Union of lines $ \{ y = x/n : n \in \mathbb N+ \}$ not homeomorphic to infinite wedge sum of lines?

Question

As is described in the title, I believe $ \{ y = x/n : n \in \mathbb N+ \}$ is homeomorphic to the infinite wedge sum $\bigvee _\infty \mathbb R $, since the natural bijection is continuous at the crossing point in both direction. But a friend of mine told me it was wrong.

Another related question which appears on Hatcher's text is the union of circles centered $(n,0)$ with radius $n$. Again, it is claimed that it is not homeomorphic to the infinite wedge $\bigvee _\infty S^1 $, and I can't figure out the reason.
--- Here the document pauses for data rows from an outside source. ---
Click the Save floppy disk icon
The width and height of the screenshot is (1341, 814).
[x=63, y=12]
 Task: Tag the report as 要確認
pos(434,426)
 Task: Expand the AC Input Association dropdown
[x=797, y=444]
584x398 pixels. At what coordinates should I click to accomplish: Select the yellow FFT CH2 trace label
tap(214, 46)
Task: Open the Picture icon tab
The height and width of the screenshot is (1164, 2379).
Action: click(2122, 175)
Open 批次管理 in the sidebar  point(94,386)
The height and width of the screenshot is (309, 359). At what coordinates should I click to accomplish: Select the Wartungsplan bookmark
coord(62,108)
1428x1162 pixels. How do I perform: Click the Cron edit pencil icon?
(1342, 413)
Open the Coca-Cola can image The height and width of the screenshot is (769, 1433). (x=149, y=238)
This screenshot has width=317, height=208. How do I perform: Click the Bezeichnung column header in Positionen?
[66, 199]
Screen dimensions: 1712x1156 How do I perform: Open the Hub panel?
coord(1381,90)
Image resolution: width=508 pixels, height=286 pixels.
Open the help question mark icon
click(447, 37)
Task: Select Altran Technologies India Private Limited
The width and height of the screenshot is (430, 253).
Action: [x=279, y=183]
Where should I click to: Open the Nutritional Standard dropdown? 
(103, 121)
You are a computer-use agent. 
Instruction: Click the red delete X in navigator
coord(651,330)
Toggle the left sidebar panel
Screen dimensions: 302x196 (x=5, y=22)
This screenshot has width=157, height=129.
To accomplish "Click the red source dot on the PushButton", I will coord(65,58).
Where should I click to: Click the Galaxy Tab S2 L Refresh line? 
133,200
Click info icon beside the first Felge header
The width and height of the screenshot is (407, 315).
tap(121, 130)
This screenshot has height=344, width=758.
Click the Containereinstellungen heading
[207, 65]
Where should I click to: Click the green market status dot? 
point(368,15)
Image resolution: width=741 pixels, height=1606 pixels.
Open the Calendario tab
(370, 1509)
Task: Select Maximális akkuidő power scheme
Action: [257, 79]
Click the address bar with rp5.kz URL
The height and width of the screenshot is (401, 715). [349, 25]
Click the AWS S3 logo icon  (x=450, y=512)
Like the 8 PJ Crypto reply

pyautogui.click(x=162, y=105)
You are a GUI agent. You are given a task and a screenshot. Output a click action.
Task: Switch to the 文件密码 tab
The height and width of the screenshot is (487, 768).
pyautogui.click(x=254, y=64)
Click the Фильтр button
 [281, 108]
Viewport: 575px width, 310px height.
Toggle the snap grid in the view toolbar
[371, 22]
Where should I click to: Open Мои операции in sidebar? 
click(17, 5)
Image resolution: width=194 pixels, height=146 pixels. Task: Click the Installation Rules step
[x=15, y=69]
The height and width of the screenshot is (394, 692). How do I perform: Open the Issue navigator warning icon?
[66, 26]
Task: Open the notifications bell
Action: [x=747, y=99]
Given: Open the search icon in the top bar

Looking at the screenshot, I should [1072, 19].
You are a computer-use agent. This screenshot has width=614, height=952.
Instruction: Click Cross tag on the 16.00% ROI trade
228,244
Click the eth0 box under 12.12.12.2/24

Could anybody explain the two baffling questions please? Thanks!!

Answer 1

In both cases the subspace topology that your union inherits from the plane is metrizable. The corresponding wedge, a quotient of the union, is not. At the vertex the quotient does not have a countable neighbourhood base: given a countable sequence $\langle U_n:n\in\mathbb{N}\rangle$ of neighbourhoods take in the $k$th space a neighbourhood $O_k$ of the point corresponding to the vertex that is a proper subset of $\bigcap_{n\le k}U_n$. Then the $O_k$ determine a neighbourhood $O$ of the vertex that contains none of the $U_n$.